しかし、それも最初だけ。1ヶ月も一緒に仕事をしていると、見えない壁は自然と消えていき、一緒に飲みに行くほどの関係になりました。

仕事より大変だった「食べ物」の問題

少しだけ、仕事以外の話をします。

「住」でいうと、最初は会社が用意した寮で暮らしていました。しかし決して住み心地が良いものではなく、自分で探したマンスリーマンションに引っ越して住んでいました。

「遊」でいうと、休日は同僚と遊ぶことが多かったです。色々なことをしましたが、夏場だったので、よくビーチに行ったことは今でも鮮明に覚えています。

しかし楽しい思い出ばかりではありません。「食」の部分で現地の食事が合わないことに終始苦労しました。

食事は、会社の近所の下町食堂でとることが多かったのですが、そこの食事がとにかく口に合わないのです。私の体が弱いのか、それとも単なる体質の問題かはわかりませんが、頻繁にお腹を下していました。

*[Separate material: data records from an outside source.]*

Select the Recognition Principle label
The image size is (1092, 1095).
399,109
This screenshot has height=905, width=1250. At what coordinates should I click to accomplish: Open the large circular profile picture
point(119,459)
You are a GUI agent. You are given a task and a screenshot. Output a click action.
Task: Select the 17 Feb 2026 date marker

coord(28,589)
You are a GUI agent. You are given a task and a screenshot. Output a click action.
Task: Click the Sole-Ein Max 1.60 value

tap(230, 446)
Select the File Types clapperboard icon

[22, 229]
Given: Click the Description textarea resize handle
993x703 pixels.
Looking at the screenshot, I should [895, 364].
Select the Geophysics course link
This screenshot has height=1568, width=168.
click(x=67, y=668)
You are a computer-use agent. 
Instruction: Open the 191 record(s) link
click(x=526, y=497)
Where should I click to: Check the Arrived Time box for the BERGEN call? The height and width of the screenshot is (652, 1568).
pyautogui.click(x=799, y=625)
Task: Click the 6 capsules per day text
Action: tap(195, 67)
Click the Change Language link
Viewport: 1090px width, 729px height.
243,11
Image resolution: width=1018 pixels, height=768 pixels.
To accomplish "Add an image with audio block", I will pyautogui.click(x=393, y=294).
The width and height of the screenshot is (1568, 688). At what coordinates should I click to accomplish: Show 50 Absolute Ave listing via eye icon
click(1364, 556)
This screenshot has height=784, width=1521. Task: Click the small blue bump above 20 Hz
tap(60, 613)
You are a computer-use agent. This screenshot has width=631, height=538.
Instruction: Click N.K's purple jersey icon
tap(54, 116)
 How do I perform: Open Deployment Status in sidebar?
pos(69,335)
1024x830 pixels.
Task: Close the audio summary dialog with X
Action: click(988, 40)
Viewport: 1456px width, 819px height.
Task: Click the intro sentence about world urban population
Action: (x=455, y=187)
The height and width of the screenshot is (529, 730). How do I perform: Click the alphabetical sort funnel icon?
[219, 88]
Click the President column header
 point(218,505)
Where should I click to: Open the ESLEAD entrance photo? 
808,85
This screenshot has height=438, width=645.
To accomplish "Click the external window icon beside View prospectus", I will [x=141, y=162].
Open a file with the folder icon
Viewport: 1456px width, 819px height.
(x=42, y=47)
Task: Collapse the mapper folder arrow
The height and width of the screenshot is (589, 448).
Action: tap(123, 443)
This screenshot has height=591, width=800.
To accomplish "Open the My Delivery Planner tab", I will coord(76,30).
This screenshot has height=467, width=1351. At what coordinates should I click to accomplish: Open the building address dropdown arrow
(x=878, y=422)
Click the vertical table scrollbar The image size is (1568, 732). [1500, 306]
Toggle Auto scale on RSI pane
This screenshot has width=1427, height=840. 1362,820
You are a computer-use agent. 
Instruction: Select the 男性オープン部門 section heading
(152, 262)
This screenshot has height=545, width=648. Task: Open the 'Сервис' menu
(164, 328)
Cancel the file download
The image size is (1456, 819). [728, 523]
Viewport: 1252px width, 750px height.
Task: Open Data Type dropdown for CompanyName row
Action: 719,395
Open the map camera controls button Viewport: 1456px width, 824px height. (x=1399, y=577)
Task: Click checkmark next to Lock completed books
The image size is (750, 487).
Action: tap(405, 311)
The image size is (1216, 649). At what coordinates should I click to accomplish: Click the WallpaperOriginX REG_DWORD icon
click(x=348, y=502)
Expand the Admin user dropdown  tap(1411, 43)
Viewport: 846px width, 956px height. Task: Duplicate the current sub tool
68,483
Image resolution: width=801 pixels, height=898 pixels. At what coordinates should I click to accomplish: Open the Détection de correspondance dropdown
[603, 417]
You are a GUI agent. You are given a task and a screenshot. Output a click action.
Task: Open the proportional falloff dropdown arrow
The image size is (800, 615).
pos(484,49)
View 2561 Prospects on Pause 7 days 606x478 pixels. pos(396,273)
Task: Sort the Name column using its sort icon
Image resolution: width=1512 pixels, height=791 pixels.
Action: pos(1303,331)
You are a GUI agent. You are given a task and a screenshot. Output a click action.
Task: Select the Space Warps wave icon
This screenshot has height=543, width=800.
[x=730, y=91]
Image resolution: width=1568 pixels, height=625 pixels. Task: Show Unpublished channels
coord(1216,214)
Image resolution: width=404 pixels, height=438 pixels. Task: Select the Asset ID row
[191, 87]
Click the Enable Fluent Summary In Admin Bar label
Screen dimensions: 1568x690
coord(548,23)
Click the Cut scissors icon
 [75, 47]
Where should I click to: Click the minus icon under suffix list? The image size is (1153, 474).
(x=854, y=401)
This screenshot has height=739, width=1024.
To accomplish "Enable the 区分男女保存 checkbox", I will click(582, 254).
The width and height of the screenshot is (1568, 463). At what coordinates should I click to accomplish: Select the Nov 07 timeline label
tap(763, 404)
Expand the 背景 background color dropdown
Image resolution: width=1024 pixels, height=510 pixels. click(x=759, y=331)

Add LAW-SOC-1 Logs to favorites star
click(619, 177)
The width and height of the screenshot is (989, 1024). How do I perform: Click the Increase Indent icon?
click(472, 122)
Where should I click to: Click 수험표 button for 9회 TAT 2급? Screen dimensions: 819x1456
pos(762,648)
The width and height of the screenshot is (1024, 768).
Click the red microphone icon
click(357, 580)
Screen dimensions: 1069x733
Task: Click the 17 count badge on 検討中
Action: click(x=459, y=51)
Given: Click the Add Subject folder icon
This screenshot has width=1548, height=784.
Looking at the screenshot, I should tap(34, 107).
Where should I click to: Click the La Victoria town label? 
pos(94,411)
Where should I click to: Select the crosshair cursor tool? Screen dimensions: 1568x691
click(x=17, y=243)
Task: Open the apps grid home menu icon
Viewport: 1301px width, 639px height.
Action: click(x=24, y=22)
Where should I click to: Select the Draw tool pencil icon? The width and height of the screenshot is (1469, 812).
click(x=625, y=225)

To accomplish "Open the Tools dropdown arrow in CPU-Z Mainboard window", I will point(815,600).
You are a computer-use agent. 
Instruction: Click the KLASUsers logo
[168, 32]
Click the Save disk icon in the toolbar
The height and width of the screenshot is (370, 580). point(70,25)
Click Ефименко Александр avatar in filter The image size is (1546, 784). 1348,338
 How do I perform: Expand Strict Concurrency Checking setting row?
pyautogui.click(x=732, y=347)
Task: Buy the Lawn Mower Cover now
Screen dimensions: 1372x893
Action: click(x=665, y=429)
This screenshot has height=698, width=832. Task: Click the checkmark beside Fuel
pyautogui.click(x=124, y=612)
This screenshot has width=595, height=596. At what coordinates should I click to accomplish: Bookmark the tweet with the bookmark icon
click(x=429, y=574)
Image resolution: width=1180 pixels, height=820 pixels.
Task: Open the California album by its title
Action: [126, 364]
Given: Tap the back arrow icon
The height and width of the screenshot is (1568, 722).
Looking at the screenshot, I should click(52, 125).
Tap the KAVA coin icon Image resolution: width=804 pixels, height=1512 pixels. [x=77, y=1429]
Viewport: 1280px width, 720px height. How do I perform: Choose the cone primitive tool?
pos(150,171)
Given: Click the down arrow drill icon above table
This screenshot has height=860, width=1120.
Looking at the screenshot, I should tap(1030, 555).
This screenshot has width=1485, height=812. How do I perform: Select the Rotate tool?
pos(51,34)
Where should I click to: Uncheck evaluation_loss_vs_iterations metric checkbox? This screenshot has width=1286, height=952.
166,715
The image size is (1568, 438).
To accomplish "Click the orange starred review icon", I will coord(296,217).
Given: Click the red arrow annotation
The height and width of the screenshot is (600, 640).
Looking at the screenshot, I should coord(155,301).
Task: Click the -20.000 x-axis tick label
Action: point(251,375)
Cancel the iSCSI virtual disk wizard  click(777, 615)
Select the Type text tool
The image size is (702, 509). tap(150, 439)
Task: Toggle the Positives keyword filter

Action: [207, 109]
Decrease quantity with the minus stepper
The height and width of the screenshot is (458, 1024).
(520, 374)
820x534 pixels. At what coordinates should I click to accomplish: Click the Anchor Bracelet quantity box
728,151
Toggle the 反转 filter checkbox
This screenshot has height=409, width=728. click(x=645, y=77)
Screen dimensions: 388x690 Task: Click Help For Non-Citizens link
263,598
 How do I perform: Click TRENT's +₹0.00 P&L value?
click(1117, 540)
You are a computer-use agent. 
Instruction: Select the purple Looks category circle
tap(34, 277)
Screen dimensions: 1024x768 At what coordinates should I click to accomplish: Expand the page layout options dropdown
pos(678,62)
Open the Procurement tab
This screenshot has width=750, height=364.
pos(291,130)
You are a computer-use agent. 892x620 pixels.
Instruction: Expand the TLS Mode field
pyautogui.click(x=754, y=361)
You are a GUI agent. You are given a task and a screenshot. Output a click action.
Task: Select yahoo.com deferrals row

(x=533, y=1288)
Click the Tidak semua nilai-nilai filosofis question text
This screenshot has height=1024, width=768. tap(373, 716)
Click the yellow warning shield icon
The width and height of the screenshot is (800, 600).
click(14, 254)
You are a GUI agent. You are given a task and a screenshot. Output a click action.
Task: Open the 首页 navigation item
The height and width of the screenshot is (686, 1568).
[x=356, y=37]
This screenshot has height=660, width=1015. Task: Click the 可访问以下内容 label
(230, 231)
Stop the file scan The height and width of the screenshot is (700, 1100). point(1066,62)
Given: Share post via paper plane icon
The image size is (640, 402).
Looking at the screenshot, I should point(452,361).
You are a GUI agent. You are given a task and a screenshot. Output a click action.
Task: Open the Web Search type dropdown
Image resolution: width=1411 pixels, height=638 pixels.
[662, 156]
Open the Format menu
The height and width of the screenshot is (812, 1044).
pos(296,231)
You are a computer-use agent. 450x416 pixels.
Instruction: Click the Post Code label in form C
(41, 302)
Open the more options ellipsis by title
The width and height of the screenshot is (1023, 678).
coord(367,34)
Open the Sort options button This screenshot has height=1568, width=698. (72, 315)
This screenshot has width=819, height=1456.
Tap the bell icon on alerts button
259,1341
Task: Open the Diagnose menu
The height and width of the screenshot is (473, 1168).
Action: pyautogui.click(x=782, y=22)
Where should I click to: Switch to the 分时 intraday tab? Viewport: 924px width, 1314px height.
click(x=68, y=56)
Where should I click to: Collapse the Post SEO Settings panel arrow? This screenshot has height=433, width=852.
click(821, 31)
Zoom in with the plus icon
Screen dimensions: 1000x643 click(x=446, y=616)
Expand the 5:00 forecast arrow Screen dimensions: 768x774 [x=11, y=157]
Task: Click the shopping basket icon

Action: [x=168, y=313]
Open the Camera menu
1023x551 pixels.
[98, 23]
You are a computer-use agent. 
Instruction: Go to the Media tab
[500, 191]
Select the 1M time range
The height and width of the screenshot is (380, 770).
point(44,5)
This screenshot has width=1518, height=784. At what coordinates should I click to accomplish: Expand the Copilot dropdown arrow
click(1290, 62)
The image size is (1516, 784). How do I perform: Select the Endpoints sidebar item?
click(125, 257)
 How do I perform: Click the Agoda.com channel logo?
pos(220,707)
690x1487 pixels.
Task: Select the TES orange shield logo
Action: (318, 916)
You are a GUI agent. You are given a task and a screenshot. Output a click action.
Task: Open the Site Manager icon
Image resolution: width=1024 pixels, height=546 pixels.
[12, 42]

もしかしたら現地の水が口に合わなかったのかもしれません。最後の方はベトナム料理を食べる際に薬を常備していたほどです。

海外で働きたい人に伝えたいこと

海外で働く上で何よりも大切なのは積極性です。それは特に強調したいです。

受け身だと思ったように動けず、良い仕事ができません。充実した海外生活を送るには、積極的にこちらからコミュニケーションを図っていくことが必要です。

語学はベトナムに限らず英語ができることが最低条件。加えて、現地の言葉ができると尚良しです。語学知識がないと日常生活に困りますし、心配事も増えます。

私も赴任当初、語学を含め色々な不安がありました。しかし熱意さえあれば小さな問題は乗り越えられます。海外勤務を検討している人にお伝えしたいのは「海外で仕事をするんだ」という強い熱意と意志の大切さ。私自身は、それが最も大事なのではないかと思っています。